Below are entries; print them exactly from the first line through the one containing "Given: Open the Related documents link".

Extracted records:
------------

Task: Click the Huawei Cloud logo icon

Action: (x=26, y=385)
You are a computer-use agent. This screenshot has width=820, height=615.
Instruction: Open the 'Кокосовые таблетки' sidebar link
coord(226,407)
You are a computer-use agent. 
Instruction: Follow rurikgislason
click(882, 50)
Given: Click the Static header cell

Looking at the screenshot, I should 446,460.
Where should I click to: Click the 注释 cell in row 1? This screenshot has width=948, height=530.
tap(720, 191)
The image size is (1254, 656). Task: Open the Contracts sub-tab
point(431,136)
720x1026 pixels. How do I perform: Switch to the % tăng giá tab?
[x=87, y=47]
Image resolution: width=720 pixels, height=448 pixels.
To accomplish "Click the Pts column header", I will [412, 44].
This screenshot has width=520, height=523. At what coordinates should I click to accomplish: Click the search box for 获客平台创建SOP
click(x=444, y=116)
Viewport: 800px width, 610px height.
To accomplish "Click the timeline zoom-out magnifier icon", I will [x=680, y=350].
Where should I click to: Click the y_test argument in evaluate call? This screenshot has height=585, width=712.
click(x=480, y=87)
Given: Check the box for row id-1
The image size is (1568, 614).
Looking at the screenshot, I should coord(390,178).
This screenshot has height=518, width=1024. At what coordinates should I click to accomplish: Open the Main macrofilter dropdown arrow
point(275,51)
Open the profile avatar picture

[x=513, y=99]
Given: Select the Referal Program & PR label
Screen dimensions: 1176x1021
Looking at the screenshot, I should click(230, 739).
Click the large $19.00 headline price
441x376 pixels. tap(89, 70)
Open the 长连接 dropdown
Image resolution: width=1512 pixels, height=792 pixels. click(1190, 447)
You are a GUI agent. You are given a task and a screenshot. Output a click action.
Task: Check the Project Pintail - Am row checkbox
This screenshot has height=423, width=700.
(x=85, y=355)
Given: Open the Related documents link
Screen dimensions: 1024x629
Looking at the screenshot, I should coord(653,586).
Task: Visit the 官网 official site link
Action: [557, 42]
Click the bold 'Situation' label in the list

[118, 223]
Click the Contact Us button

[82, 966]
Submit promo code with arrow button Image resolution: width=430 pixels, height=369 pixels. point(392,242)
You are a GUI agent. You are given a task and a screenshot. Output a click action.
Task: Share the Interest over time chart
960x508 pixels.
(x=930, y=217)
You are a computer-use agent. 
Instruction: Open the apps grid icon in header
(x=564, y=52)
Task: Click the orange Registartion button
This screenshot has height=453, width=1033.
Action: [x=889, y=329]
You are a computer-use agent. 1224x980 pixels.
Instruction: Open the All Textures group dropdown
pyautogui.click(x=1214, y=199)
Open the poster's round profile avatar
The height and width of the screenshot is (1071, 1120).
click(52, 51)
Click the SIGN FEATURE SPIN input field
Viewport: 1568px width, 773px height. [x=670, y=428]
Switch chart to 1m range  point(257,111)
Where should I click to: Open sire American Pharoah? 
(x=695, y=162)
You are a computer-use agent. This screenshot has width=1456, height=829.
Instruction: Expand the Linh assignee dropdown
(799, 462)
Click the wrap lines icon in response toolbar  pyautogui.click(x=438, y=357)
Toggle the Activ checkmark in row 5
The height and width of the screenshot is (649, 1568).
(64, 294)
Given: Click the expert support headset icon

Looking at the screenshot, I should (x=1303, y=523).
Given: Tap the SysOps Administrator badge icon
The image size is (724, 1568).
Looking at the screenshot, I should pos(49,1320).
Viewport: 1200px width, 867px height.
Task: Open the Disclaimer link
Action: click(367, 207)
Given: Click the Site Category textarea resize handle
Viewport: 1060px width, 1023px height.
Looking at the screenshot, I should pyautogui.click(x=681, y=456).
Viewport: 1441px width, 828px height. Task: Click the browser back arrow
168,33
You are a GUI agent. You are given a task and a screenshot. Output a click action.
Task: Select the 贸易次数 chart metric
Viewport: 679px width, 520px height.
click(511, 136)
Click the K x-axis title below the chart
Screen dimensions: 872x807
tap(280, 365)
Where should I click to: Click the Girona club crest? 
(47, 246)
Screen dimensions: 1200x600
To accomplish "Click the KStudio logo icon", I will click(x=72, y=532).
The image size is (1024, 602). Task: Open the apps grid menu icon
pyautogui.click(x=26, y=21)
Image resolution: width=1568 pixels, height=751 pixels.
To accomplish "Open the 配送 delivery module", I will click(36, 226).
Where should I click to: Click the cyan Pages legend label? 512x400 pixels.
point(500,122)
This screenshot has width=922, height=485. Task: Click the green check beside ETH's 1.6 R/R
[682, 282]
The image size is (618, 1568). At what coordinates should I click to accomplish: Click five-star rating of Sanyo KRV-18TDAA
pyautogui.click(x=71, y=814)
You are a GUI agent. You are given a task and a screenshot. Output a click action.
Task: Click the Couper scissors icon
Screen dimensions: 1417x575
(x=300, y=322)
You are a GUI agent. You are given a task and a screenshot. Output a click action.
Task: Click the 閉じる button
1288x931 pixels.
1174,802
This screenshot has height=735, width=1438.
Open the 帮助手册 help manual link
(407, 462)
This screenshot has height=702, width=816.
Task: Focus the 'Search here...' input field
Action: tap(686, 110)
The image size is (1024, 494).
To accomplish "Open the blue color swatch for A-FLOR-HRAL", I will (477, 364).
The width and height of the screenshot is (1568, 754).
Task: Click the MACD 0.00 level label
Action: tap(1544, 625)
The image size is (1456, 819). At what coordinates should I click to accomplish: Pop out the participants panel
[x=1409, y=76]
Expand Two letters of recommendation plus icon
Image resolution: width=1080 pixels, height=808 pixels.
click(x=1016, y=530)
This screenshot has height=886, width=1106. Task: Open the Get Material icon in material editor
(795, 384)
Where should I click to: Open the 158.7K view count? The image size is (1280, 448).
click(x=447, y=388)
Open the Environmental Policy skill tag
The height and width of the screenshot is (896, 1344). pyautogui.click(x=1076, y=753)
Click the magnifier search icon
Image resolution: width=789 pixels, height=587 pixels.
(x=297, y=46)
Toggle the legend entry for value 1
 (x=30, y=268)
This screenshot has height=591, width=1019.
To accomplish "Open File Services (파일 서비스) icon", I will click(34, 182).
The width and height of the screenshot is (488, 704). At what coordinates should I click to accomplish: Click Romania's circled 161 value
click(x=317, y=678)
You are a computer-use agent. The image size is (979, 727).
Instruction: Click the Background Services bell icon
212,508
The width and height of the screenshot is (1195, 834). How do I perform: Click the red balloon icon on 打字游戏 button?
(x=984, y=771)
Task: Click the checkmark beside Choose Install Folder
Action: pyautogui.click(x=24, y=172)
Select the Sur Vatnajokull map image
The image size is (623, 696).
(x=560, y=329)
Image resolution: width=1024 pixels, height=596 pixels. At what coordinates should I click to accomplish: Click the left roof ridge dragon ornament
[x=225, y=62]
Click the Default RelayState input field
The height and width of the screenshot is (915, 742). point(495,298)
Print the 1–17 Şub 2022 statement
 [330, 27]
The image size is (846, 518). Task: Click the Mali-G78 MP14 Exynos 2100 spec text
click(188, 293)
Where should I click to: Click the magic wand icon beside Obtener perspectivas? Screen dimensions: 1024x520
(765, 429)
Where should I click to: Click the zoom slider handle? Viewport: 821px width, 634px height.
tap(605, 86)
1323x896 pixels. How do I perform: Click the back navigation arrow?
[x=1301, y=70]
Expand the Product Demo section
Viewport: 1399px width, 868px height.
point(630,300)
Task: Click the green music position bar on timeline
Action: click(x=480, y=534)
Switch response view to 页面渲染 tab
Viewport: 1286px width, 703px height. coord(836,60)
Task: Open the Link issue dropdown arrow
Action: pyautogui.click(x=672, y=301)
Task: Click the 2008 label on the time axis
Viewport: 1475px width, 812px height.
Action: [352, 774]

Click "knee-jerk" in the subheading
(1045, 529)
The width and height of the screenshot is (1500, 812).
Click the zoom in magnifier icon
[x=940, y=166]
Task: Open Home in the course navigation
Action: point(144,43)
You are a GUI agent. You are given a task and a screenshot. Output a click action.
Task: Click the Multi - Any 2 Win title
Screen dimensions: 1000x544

------------

Answer area ▸
Task: Click the Huawei Cloud logo icon

Action: (x=26, y=385)
You are a computer-use agent. This screenshot has width=820, height=615.
Instruction: Open the 'Кокосовые таблетки' sidebar link
coord(226,407)
You are a computer-use agent. 
Instruction: Follow rurikgislason
click(882, 50)
Given: Click the Static header cell

Looking at the screenshot, I should 446,460.
Where should I click to: Click the 注释 cell in row 1? This screenshot has width=948, height=530.
tap(720, 191)
The image size is (1254, 656). Task: Open the Contracts sub-tab
point(431,136)
720x1026 pixels. How do I perform: Switch to the % tăng giá tab?
[x=87, y=47]
Image resolution: width=720 pixels, height=448 pixels.
To accomplish "Click the Pts column header", I will [412, 44].
This screenshot has width=520, height=523. At what coordinates should I click to accomplish: Click the search box for 获客平台创建SOP
click(x=444, y=116)
Viewport: 800px width, 610px height.
To accomplish "Click the timeline zoom-out magnifier icon", I will [x=680, y=350].
Where should I click to: Click the y_test argument in evaluate call? This screenshot has height=585, width=712.
click(x=480, y=87)
Given: Check the box for row id-1
The image size is (1568, 614).
Looking at the screenshot, I should coord(390,178).
This screenshot has height=518, width=1024. At what coordinates should I click to accomplish: Open the Main macrofilter dropdown arrow
point(275,51)
Open the profile avatar picture

[x=513, y=99]
Given: Select the Referal Program & PR label
Screen dimensions: 1176x1021
Looking at the screenshot, I should click(230, 739).
Click the large $19.00 headline price
441x376 pixels. tap(89, 70)
Open the 长连接 dropdown
Image resolution: width=1512 pixels, height=792 pixels. click(1190, 447)
You are a GUI agent. You are given a task and a screenshot. Output a click action.
Task: Check the Project Pintail - Am row checkbox
This screenshot has height=423, width=700.
(x=85, y=355)
Given: Open the Related documents link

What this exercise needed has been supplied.